La conception d'une base informatisée d'actes originaux conservés dans les dépôts français remonte aux années 1960. Vers cette date, Lucie Fossier, détachée de l'IRHT à Nancy, a commencé, dans le cadre du CRAL (centre de recherches et d'applications linguistiques), à travailler à la mise au point du traitement des chartes par ordinateur pour les originaux du haut Moyen Âge. Le but était avant tout lexical : il s'agissait d'élaborer un dictionnaire de la langue diplomatique du haut Moyen Âge. La démarche partait de l'enquête dans les dépôts d'archives et de l'élaboration de bordereaux descriptifs. L'ARTEM et l'IRHT suivent encore actuellement les voies tracées, dans des perspectives un peu différentes, mais les deux instituts ont souvent mené une réflexion commune et leurs liens se sont concrétisés par la publication, en 1991, d'À propos des actes d'évêques, ouvrage de mélanges en l'honneur de Lucie Fossier, répertoriant les chartes épiscopales dans les diverses collections de la Bibliothèque nationale, et dans les dépôts d'archives nationales et départementales.

+--

- PETIT EXERCICE 1 -
Mettez en anglais cette phrase du texte sur la base d'actes originaux : « Le but était avant tout lexical : il s'agissait d'élaborer un dictionnaire de la langue diplomatique du haut Moyen Âge. »
- PETIT EXERCICE 2 -
Prolongez le texte sur la base d'actes originaux par quelques phrases qui suivent sa dernière phrase.
Ces lignes n'ont aucun lien avec le texte sur la base d'actes originaux.

- EXTRAITS DE DONNÉES -
+--

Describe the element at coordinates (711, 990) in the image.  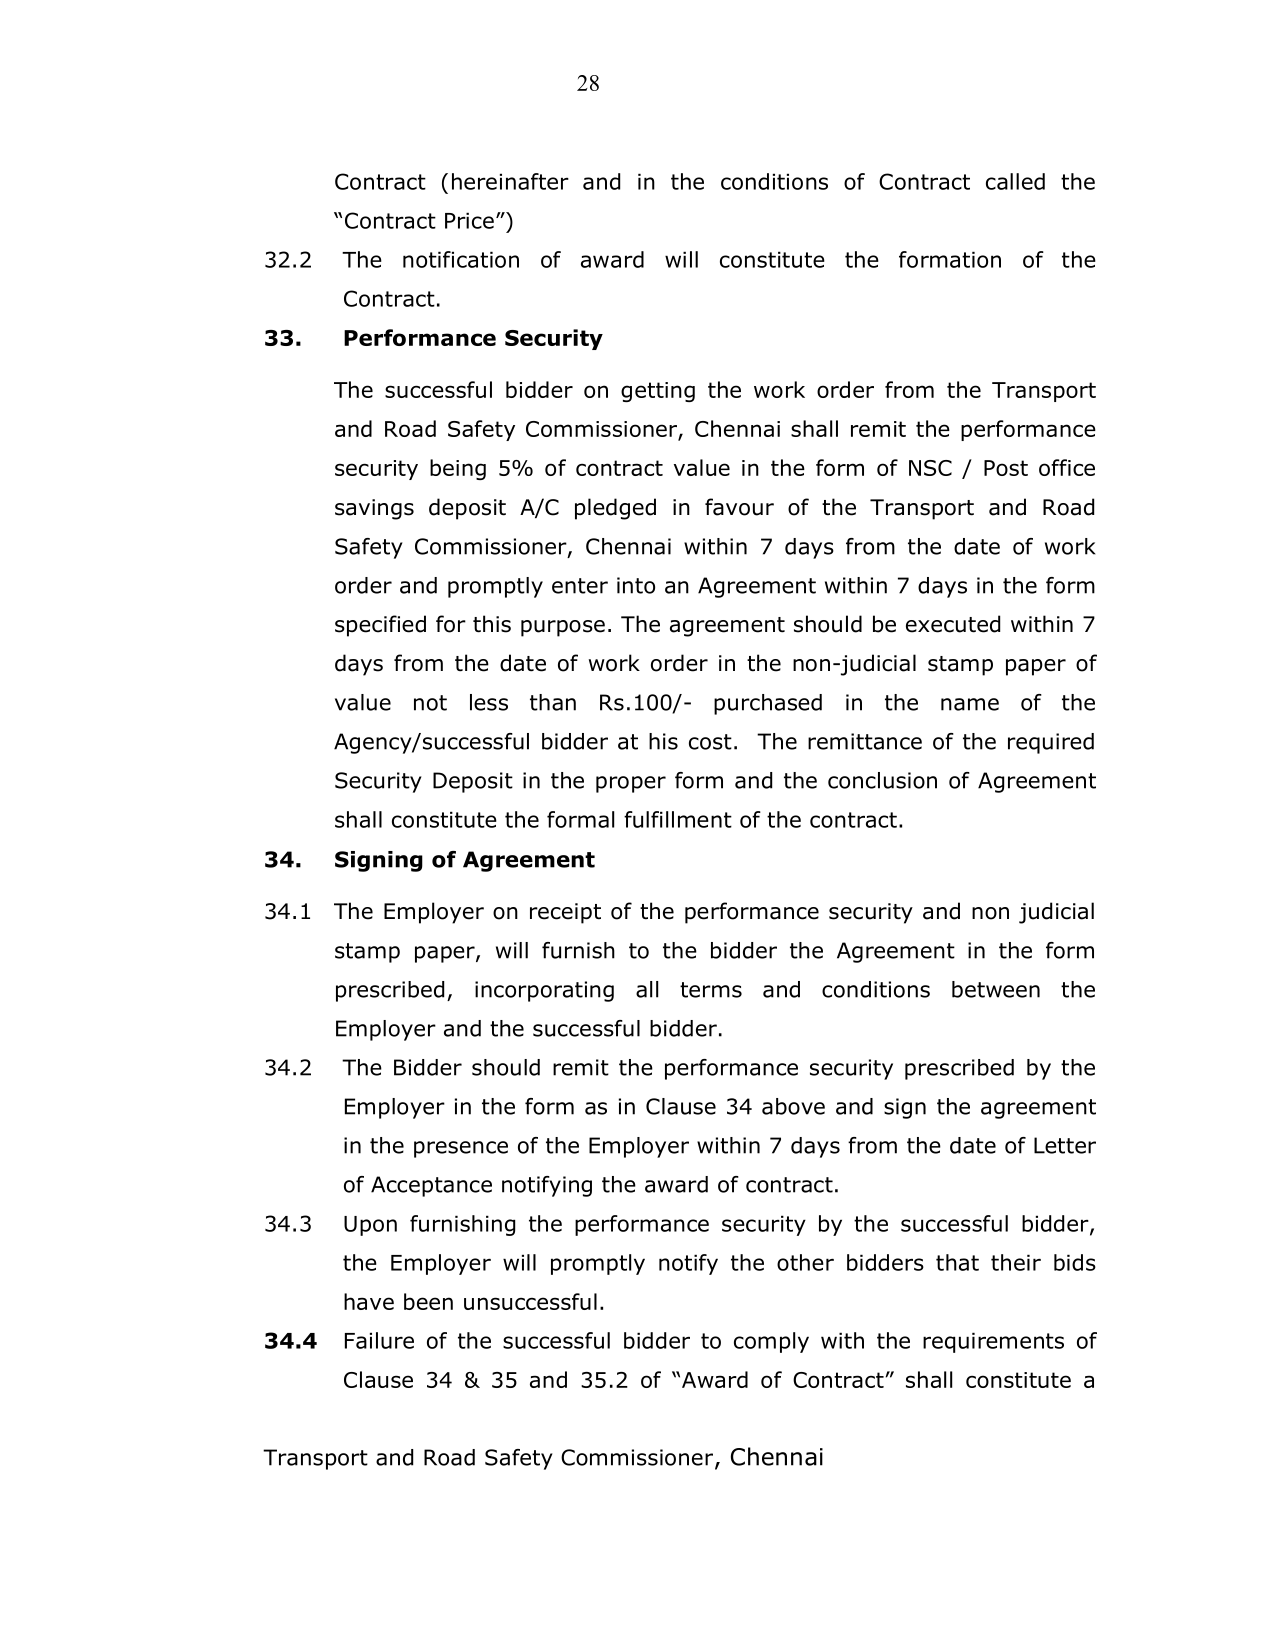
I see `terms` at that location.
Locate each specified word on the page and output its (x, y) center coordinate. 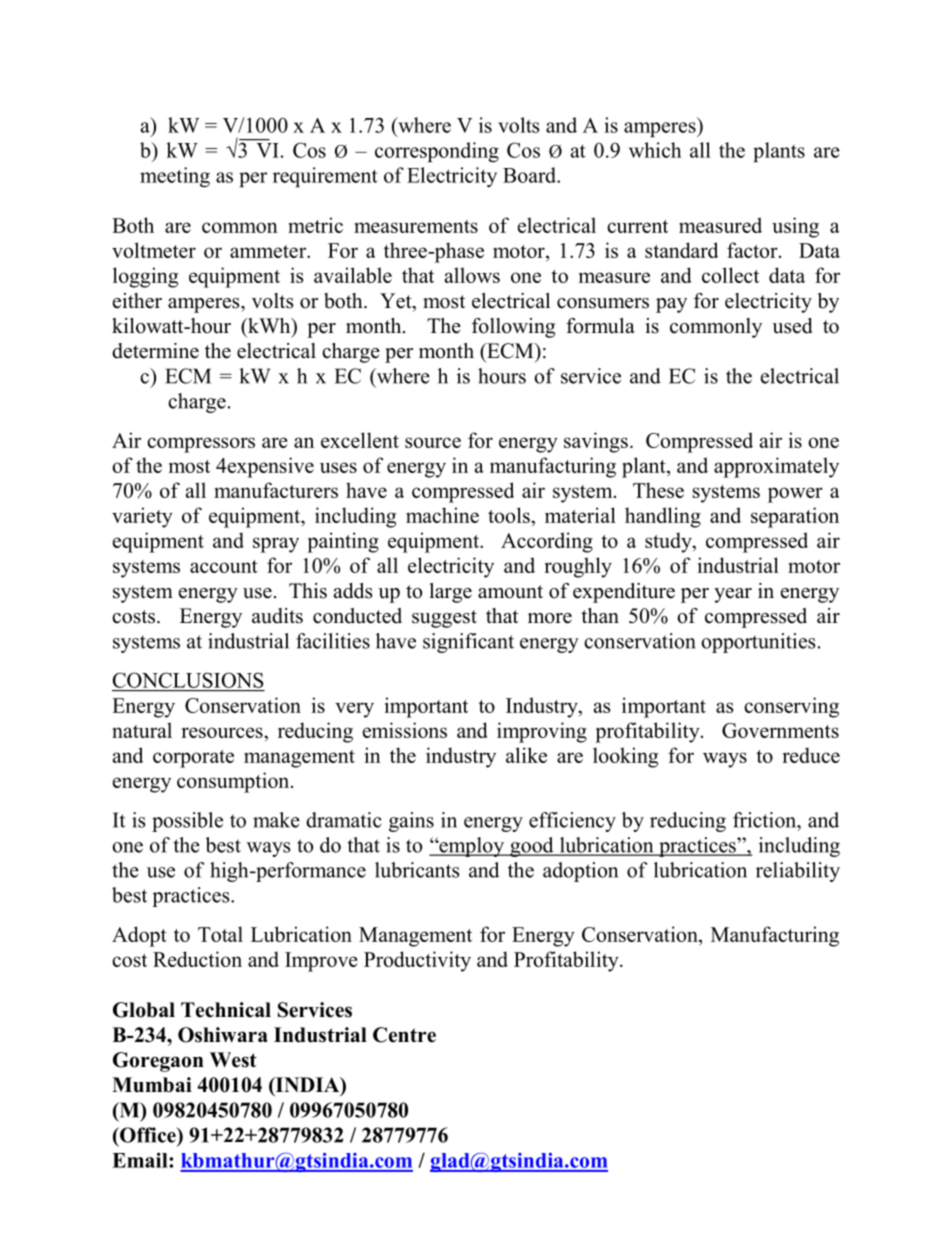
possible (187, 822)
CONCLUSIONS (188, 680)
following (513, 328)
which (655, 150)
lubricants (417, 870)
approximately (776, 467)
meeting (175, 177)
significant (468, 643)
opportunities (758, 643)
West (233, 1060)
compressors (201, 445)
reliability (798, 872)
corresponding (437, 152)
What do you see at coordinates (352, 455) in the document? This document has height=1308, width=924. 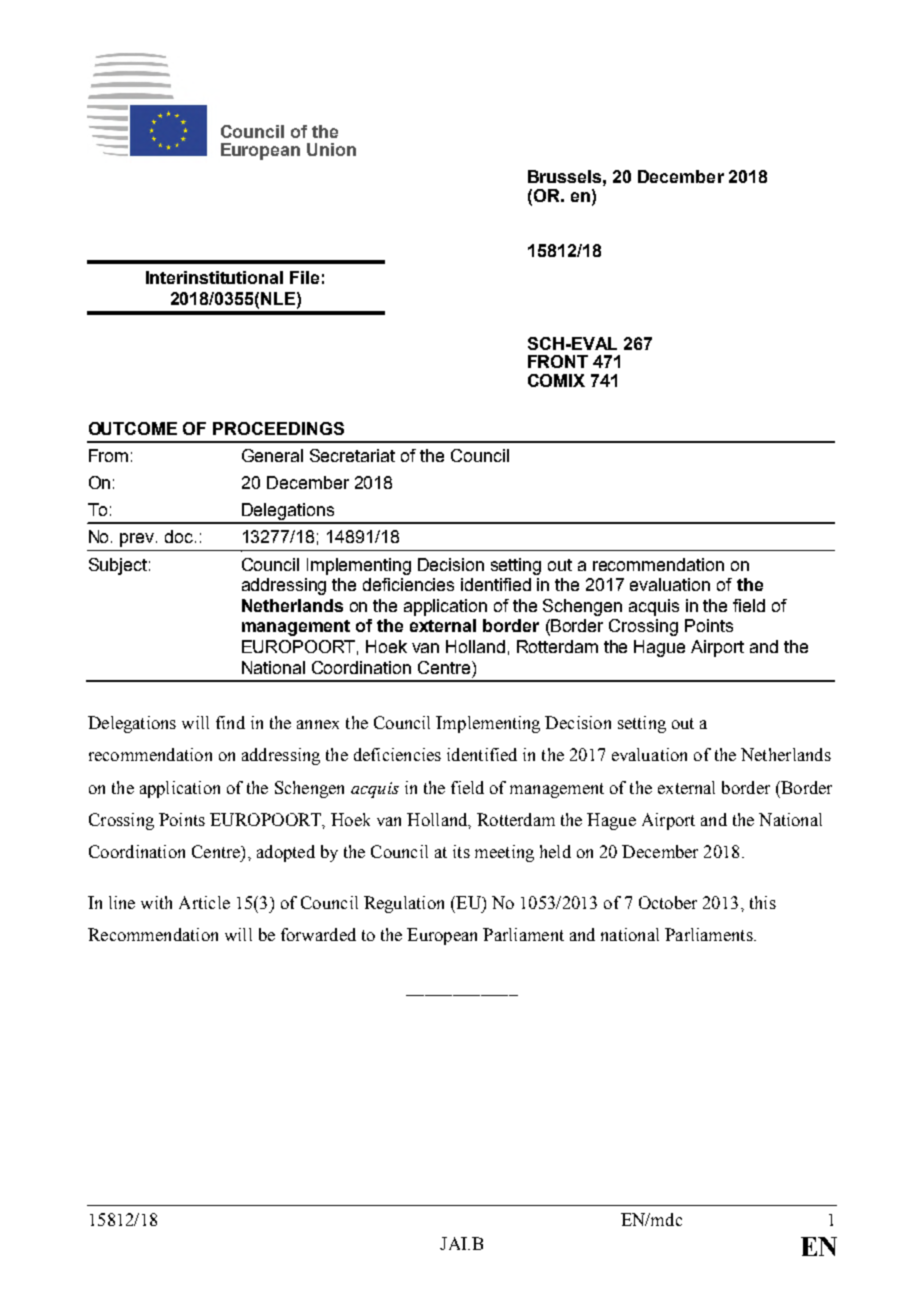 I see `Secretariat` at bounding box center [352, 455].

+--

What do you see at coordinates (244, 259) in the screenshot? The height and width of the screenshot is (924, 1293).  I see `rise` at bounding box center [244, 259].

+--

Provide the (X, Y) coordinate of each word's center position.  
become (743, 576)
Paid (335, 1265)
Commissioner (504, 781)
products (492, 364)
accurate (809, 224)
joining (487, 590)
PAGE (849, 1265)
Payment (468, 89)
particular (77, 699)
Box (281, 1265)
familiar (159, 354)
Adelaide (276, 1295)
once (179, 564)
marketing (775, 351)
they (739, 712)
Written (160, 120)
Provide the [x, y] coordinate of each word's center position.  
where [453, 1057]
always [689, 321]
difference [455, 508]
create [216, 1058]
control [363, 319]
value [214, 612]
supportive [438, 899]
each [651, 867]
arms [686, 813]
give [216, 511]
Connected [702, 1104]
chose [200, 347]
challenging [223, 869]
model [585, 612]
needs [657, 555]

+--

- CORRIGÉ 1 -
The aim was above all lexical: the goal was to compile a dictionary of the diplomatic language of the early Middle Ages.

- CORRIGÉ 2 -
L'ARTEM s'était donné pour objectif de répertorier les actes antérieurs à 1121 conservés en France. Lucie Fossier, revenue à l'IRHT, décida de s'occuper du traitement des originaux antérieurs à 1221, conservés dans les séries L et S des Archives nationales, séries contenant les documents concernant pour la plupart les établissements ecclésiastiques du diocèse de Paris. Pourquoi 1221 ? Pour prolonger d'un siècle le travail de l'ARTEM et être sûr d'englober les actes non datés de la fin du XIIe ou du début du XIIIe siècle. Dans le cadre de la section de paléographie et dans le but de dater les manuscrits, F. Gasparri, G. Grand et D. Escudier avaient constitué en 1972 un inventaire analytique de ces deux séries, en opérant un classement par noms de lieux, un par nom de personnes, ainsi qu'un classement chronologique pour les actes royaux. Vers 1980, l'IRHT entreprenait le microfilmage systématique de ces documents recto et verso et leur tirage photographique. En même temps, la section d'informatique de l'IRHT, créée en 1970, travaillait àmettre au point un logiciel d'interrogation, destiné à la fois à exploiter les lettres communes des papes traitées par l'École française de Rome et les chartes antérieures à 1220.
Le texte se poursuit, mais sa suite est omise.